**Exercise details:** Write out only the lines from the line that holds "Expand Season tickets & subscriptions chevron" to the end of the listing below, inclusive, with the pictures omitted.

Start of Block

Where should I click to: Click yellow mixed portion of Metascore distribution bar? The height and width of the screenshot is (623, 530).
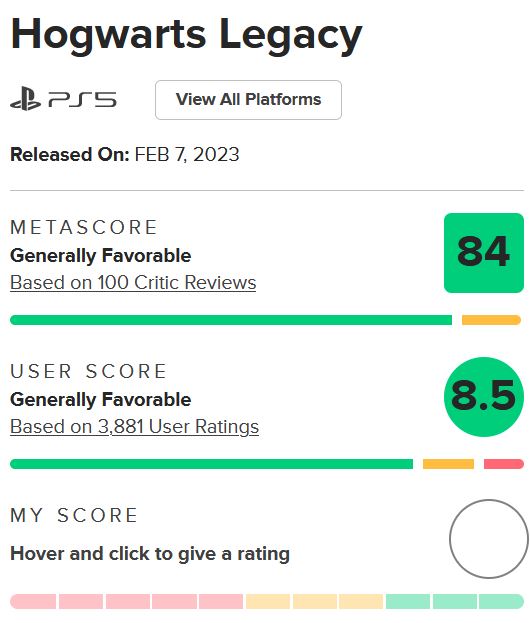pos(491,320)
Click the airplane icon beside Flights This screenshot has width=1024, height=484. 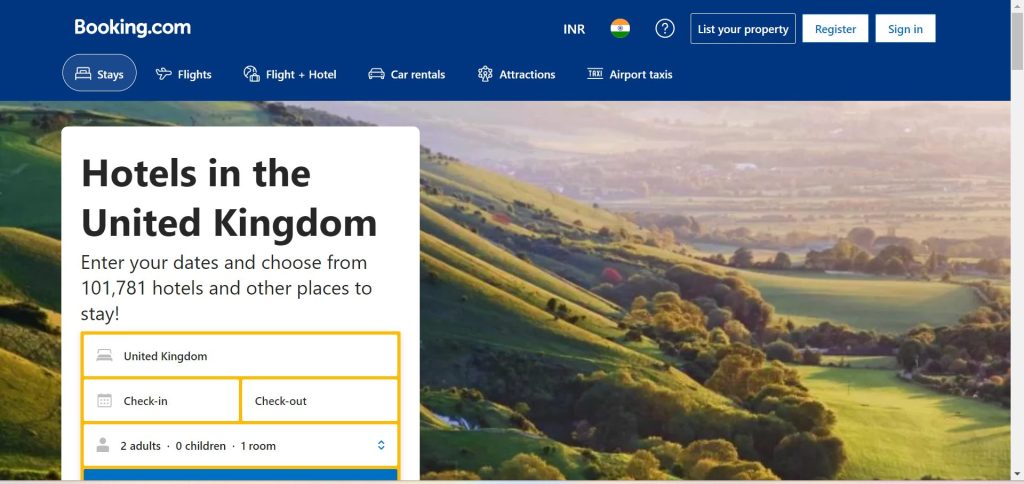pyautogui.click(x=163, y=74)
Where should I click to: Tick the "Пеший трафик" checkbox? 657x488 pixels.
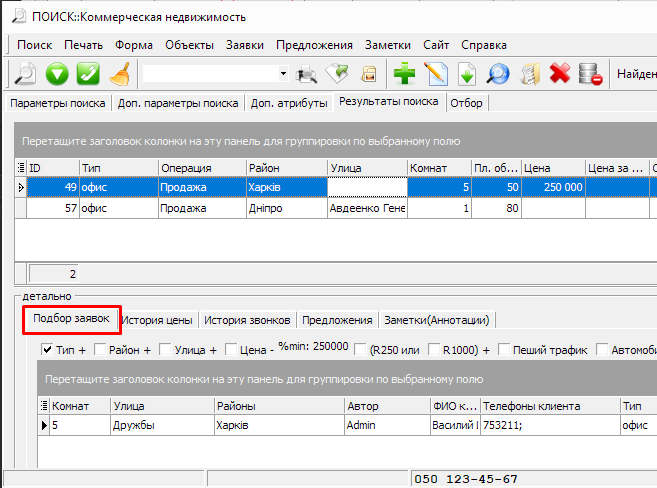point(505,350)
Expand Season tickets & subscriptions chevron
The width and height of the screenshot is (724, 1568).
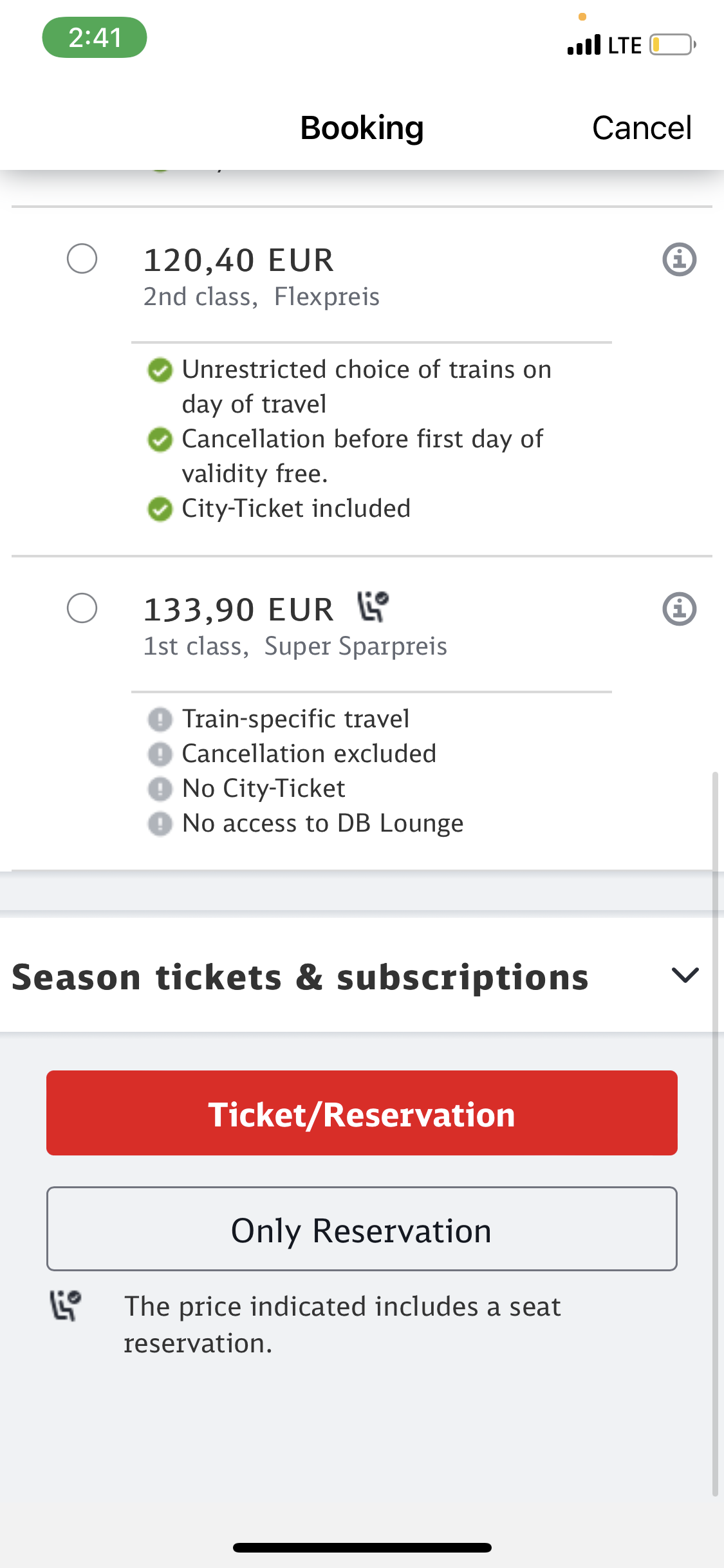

End of Block

**Response area:**
Expand Season tickets & subscriptions chevron
The width and height of the screenshot is (724, 1568).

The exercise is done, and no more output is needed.